Denmark could do more to help vulnerable laid-off workers

2016-12-16

Denmark should boost benefit coverage for low-skilled and low-wage workers and improve the support available to blue-collar workers as part of a series of reforms to help laid-off workers get back into work more quickly, according to a new OECD report.

Back to Work: Denmark says that 2% to 3% of Danish workers with at least one year of job tenure are laid off every year as a consequence of mass dismissal or firm closure. In normal times, about three in four of these workers find a new job within a year. But the global financial crisis hit Denmark particularly hard, doubling the number of workers laid off and significantly decreasing their re‑employment prospects to only one in two workers, and the return to the better pre-crisis outcomes is slow.

Denmark’s flexible labour market allows employers to hire and fire workers in line with fluctuating demand. With the country’s strong focus on activation and high spending on measures geared at helping jobseekers back into employment, many displaced workers receive the support and encouragement needed to find a new job. The unemployment benefit system also provides effective income support to insured jobseekers in periods of unemployment.

Nevertheless, challenges remain: despite the 2016 unemployment insurance reform fostering incentives to accept short-term, fixed-term and part-time employment, as a stepping stone back into jobs, benefit coverage remains a major challenge as many low-wage and low-skilled workers are not covered by the system.

Equity issues also arise in the provision of early intervention before dismissal. In particular, workers affected by collective dismissals in larger firms receive faster and better support than those in small firms or involved in small or individual dismissals. Blue-collar workers are also treated less favourably than their white-collar counterparts. More generally, low-skilled and older displaced workers struggle the most to re-enter the labour market and bear the largest cost of job displacement.

To help address these challenges, the OECD recommends that Denmark:

● Improve unemployment insurance coverage of low-skilled and low-wage workers by either making the system universal or making membership more attractive for them.

● Provide a level playing field for blue-collar workers in terms of their possibility to access early intervention measures before dismissal by making notice periods equal or at least more similar to those of white-collar workers.

● Ease access to early intervention (usually reserved for collective dismissals) for workers at risk of displacement from firms in the supply chain of large dismissing companies or in regions facing multiple redundancies in small and medium-sized companies.

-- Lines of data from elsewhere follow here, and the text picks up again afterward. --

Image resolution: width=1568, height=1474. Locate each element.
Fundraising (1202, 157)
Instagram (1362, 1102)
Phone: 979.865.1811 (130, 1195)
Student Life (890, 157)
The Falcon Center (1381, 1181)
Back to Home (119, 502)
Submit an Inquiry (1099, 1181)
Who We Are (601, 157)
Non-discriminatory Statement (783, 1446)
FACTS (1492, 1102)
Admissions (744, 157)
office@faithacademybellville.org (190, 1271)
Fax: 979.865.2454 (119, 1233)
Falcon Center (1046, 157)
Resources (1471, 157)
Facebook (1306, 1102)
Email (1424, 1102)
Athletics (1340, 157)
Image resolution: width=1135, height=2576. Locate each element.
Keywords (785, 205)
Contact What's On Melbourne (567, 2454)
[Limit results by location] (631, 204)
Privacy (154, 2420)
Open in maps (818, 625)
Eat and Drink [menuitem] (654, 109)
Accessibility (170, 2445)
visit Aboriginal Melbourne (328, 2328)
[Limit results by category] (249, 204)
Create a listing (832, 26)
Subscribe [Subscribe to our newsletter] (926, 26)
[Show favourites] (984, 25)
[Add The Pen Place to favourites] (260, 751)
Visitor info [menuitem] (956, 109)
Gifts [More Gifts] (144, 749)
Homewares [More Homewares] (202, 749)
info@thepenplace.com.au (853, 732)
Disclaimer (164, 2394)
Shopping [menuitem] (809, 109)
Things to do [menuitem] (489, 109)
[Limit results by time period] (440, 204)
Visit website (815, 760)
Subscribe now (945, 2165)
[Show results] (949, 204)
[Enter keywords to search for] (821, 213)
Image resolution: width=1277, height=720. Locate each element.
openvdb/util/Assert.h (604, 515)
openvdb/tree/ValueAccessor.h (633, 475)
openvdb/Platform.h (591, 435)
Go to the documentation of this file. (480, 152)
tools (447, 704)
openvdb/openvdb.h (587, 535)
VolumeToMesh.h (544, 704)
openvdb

● Make better use of the notice period to promote efficient early intervention and successful job-to job transitions. Bring the recognition of prior learning forward in time and involve employers and municipal Jobcentres in the recognition process to assure displaced workers can benefit systematically and, ideally, before their dismissal.

● Reinforce training and pre-training counselling to ensure people choose and get the right training at the right time and avoid costly but ineffective training. Promote the take-up of publicly subsidised, employer-provided training among workers who need training most, especially low-skilled and older workers.